_Görev Talimatı_. Lütfen okunacak metinden "Gelecekte de böyle" ifadesini içeren sözcüklerle açılıp "neşeli olmamı bekleyemezsin." ile kapanan kısmı hiç değiştirmeden çıkarın.

_Okunacak Metin_.
--------------------------------
19 Eylül 2013 Perşembe

zor günler.




Zor günler.

Her şeyi masal tadında anlatabilirim. Ayakkabımın tekini merdivenlerde unutabilirim, kurşun bir askerle müzik kutusundaki balerin olabiliriz seninle. Ama sabah uyandığında yanında olmayışımı açıklayamam o zaman, acımasızlık olur. Seni hiçbir şeye inandırmaya ihtiyacım yok, biliyorsun. Ama geleceği görmek için falcı olması gerekmez insanın bazen.

Gelecekte de böyle huysuz günlerimiz olacak. Uyanırım, iyi uyuyamamışımdır. Saat çalmamıştır ve çoktan geç kalmışımdır. Sabah sular kesiktir ve bir türlü saçlarım şekle girmiyordur. Gömleğime ruj bulaşır ve çorabım da kaçarsa benden neşeli olmamı bekleyemezsin.
--------------------------------
_Verilen Bilgiler_.
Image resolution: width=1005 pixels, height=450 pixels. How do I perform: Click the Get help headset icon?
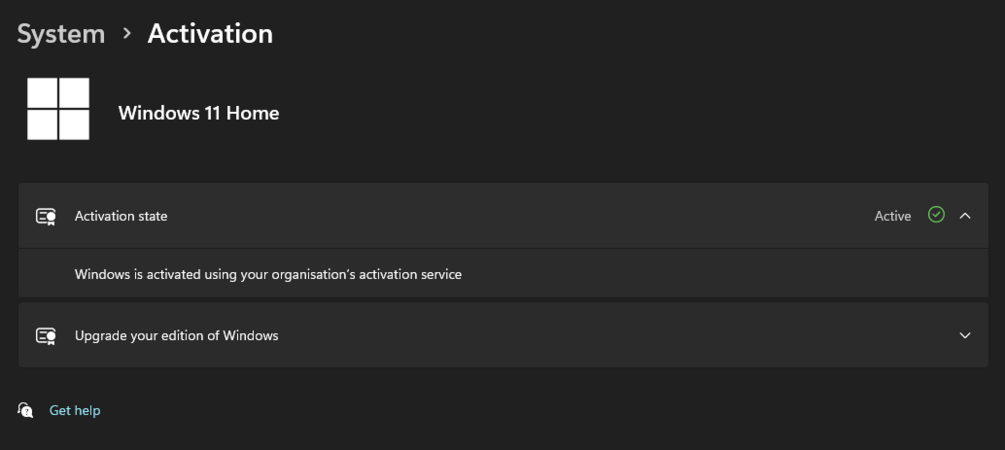[26, 410]
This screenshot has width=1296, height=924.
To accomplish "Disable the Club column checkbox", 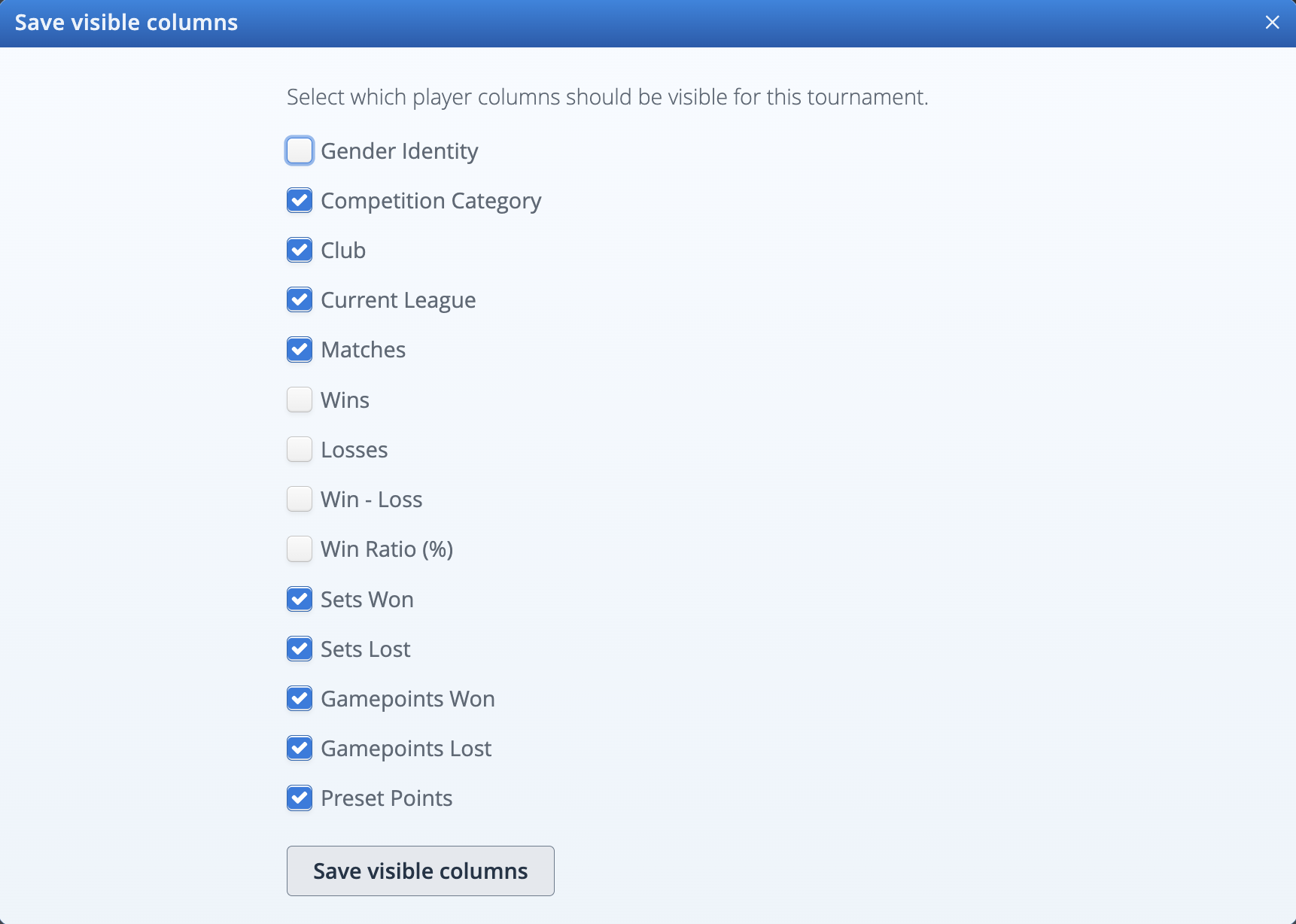I will point(300,250).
--------------------------------
_Görev Çözümü_.
Gelecekte de böyle huysuz günlerimiz olacak. Uyanırım, iyi uyuyamamışımdır. Saat çalmamıştır ve çoktan geç kalmışımdır. Sabah sular kesiktir ve bir türlü saçlarım şekle girmiyordur. Gömleğime ruj bulaşır ve çorabım da kaçarsa benden neşeli olmamı bekleyemezsin.